Duke University bioengineers have developed a novel way of mending a broken heart - a living "heart patch" that repairs heart tissue damaged by disease.
With the help of mouse embryonic stem cells, scientists designed a three-dimensional "patch" made up of heart muscle cells, known as cardiomyocytes.
The new tissue exhibited the two most important attributes of heart muscle cells-the ability to contract and to conduct electrical impulses.
The mold looks much like a piece of Chex cereal in which researchers varied the shape and length of the pores to control the direction and orientation of the growing cells.
They encapsulated the cells within a gel composed of the blood-clotting protein fibrin, which provided mechanical support to the cells, allowing them to form a three-dimensional structure.
They also found that the cardiomyocytes flourished only in the presence of a class of "helper" cells known as cardiac fibroblasts, which comprise as much as 60 percent of all cells present in a human heart.

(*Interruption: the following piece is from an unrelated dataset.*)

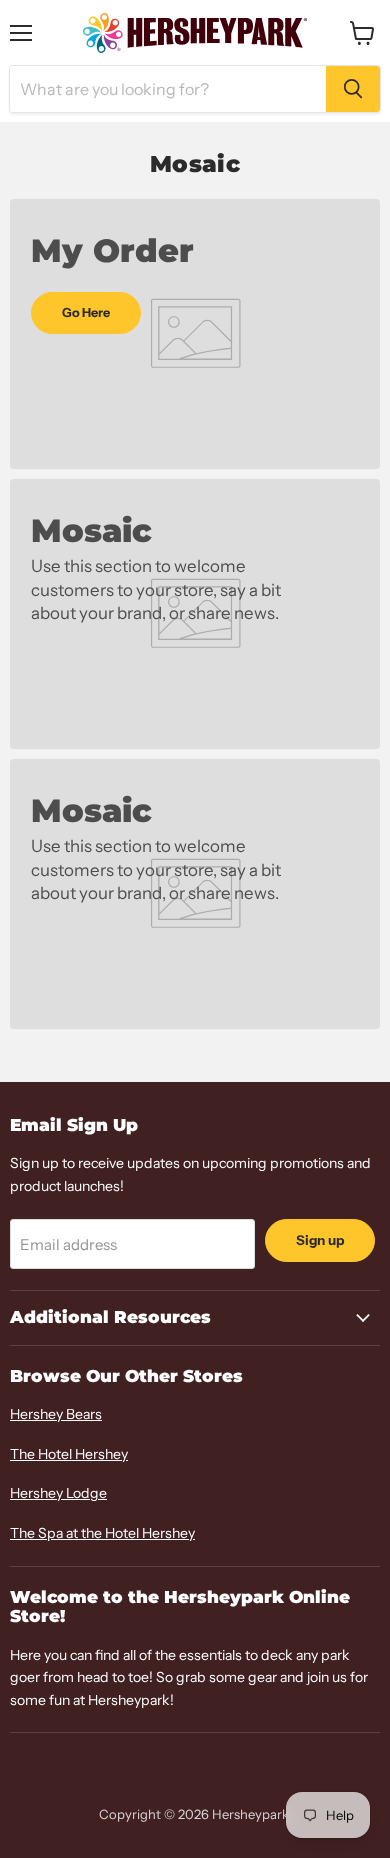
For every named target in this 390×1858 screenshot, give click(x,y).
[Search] (353, 89)
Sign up (320, 1240)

"If you tried to grow cardiomyocytes alone, they develop into an unorganized ball of cells," said Brian Liau, graduate student in biomedical engineering at Duke's Pratt School of Engineering.
"We found that adding cardiac fibroblasts to the growing cardiomyocytes created a nourishing environment that stimulated the cells to grow as if they were in a developing heart," Liau said.
"When we tested the patch, we found that because the cells aligned themselves in the same direction, they were able to contract like native cells. They were also able to carry the electrical signals that make cardiomyocytes function in a coordinated fashion.
"The addition of fibroblasts in our experiments provided signals that we believe are present in a developing embryo," Liau said.
"While we were able to grow heart muscle cells that were able to contract with strength and carry electric impulses quickly, there are many other factors that need to be considered," said assistant professor Nenad Bursac.
"The use of fibrin as a structural material allowed us to grow thicker, three-dimensional patches, which would be essential for the delivery of therapeutic doses of cells. One of the major challenges then would be establishing a blood vessel supply to sustain the patch," Bursac added.
The results were presented during the annual scientific sessions of the Biomedical Engineering Society in Pittsburgh.